(Data entries)
__________________________________________________
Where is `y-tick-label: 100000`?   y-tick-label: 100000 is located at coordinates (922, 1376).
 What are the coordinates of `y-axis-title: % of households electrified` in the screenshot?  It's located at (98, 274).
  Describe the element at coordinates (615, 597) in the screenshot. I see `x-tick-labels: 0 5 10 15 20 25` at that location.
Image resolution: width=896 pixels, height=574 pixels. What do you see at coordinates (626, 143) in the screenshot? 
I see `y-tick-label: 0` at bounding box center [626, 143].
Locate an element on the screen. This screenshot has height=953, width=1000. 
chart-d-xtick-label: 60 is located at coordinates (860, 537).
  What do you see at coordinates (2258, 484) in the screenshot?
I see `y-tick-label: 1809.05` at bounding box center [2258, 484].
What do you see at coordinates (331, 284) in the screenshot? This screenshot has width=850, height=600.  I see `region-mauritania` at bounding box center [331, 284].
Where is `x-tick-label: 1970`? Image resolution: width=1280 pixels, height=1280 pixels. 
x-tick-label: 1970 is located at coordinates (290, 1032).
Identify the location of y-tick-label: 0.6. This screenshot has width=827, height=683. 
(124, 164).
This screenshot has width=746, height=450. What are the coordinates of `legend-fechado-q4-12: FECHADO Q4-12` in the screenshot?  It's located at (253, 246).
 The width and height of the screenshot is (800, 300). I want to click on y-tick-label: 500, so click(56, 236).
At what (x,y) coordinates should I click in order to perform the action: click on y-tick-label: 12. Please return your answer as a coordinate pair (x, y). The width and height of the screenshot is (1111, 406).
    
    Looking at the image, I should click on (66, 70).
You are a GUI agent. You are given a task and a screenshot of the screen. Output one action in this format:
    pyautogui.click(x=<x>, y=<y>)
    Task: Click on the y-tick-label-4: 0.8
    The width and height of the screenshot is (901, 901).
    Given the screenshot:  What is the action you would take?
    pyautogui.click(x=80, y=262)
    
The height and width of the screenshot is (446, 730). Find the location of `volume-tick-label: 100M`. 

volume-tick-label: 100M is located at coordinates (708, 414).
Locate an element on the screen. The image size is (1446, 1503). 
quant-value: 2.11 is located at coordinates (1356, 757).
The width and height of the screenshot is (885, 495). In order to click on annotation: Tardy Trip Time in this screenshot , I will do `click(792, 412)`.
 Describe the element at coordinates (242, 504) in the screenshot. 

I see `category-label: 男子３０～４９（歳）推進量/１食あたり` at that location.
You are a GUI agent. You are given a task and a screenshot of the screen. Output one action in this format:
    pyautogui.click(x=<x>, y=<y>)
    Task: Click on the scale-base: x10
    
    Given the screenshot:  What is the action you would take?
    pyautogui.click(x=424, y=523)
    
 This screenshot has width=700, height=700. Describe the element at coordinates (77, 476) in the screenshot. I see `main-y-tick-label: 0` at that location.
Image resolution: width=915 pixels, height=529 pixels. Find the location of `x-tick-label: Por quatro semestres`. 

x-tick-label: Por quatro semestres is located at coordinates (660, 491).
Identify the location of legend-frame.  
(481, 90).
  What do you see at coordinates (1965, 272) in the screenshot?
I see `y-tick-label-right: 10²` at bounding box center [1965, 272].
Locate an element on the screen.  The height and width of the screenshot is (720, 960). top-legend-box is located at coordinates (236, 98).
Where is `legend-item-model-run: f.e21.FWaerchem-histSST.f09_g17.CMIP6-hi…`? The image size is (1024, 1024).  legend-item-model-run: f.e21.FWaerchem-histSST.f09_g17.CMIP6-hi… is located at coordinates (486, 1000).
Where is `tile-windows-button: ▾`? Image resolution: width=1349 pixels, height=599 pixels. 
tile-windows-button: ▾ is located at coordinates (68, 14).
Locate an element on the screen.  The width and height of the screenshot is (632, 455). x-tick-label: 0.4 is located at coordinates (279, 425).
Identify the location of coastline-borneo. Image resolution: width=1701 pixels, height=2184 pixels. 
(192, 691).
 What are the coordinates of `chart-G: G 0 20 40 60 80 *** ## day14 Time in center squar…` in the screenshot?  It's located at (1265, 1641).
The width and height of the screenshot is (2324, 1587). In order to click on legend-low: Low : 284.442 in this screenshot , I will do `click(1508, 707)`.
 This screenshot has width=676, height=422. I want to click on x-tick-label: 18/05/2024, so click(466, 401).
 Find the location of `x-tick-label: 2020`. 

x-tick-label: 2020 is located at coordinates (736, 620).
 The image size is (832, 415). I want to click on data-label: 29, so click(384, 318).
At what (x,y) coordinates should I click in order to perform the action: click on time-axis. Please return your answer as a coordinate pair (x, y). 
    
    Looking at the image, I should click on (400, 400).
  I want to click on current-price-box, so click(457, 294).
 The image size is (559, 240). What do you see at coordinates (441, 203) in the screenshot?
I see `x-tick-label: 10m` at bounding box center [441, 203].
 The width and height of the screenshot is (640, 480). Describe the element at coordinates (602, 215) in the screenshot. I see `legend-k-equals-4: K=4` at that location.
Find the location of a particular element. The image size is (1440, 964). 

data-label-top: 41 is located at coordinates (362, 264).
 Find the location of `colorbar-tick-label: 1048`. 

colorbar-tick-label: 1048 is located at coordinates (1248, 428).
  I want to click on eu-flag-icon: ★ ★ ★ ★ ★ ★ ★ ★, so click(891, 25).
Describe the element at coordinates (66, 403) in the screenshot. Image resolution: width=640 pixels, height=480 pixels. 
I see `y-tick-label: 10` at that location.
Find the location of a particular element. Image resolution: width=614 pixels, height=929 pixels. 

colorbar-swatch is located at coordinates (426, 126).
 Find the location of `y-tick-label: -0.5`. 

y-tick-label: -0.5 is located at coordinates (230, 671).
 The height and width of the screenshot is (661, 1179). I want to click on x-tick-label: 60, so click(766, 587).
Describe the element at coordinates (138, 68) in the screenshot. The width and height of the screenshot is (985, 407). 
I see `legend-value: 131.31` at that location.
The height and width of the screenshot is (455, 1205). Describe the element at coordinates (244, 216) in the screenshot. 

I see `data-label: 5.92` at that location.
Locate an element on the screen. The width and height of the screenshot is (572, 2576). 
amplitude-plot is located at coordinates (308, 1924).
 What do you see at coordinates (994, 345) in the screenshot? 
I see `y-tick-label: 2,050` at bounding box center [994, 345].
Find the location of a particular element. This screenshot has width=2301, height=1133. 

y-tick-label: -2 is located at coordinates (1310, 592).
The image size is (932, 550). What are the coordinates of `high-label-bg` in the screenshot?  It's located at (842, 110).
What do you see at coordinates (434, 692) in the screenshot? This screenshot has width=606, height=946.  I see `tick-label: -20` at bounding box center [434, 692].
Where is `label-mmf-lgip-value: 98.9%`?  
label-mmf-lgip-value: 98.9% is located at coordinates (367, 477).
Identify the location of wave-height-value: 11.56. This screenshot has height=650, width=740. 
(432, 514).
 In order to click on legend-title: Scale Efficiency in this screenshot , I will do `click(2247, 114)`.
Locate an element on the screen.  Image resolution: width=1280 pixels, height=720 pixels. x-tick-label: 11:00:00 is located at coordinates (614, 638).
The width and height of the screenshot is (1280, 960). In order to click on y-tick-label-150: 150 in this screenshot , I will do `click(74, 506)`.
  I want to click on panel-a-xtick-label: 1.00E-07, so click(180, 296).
__________________________________________________
• _What is needed_
Reproduce the items verbatim, beginning at the line containing "coordinates (279, 425)." and continuing through the line containing "colorbar-swatch is located", with both of those lines included.

• _Expected answer_
Locate an element on the screen.  The width and height of the screenshot is (632, 455). x-tick-label: 0.4 is located at coordinates (279, 425).
Identify the location of coastline-borneo. Image resolution: width=1701 pixels, height=2184 pixels. 
(192, 691).
 What are the coordinates of `chart-G: G 0 20 40 60 80 *** ## day14 Time in center squar…` in the screenshot?  It's located at (1265, 1641).
The width and height of the screenshot is (2324, 1587). In order to click on legend-low: Low : 284.442 in this screenshot , I will do `click(1508, 707)`.
 This screenshot has width=676, height=422. I want to click on x-tick-label: 18/05/2024, so click(466, 401).
 Find the location of `x-tick-label: 2020`. 

x-tick-label: 2020 is located at coordinates (736, 620).
 The image size is (832, 415). I want to click on data-label: 29, so click(384, 318).
At what (x,y) coordinates should I click in order to perform the action: click on time-axis. Please return your answer as a coordinate pair (x, y). 
    
    Looking at the image, I should click on (400, 400).
  I want to click on current-price-box, so click(457, 294).
 The image size is (559, 240). What do you see at coordinates (441, 203) in the screenshot?
I see `x-tick-label: 10m` at bounding box center [441, 203].
 The width and height of the screenshot is (640, 480). Describe the element at coordinates (602, 215) in the screenshot. I see `legend-k-equals-4: K=4` at that location.
Find the location of a particular element. The image size is (1440, 964). 

data-label-top: 41 is located at coordinates (362, 264).
 Find the location of `colorbar-tick-label: 1048`. 

colorbar-tick-label: 1048 is located at coordinates (1248, 428).
  I want to click on eu-flag-icon: ★ ★ ★ ★ ★ ★ ★ ★, so click(891, 25).
Describe the element at coordinates (66, 403) in the screenshot. Image resolution: width=640 pixels, height=480 pixels. 
I see `y-tick-label: 10` at that location.
Find the location of a particular element. Image resolution: width=614 pixels, height=929 pixels. 

colorbar-swatch is located at coordinates (426, 126).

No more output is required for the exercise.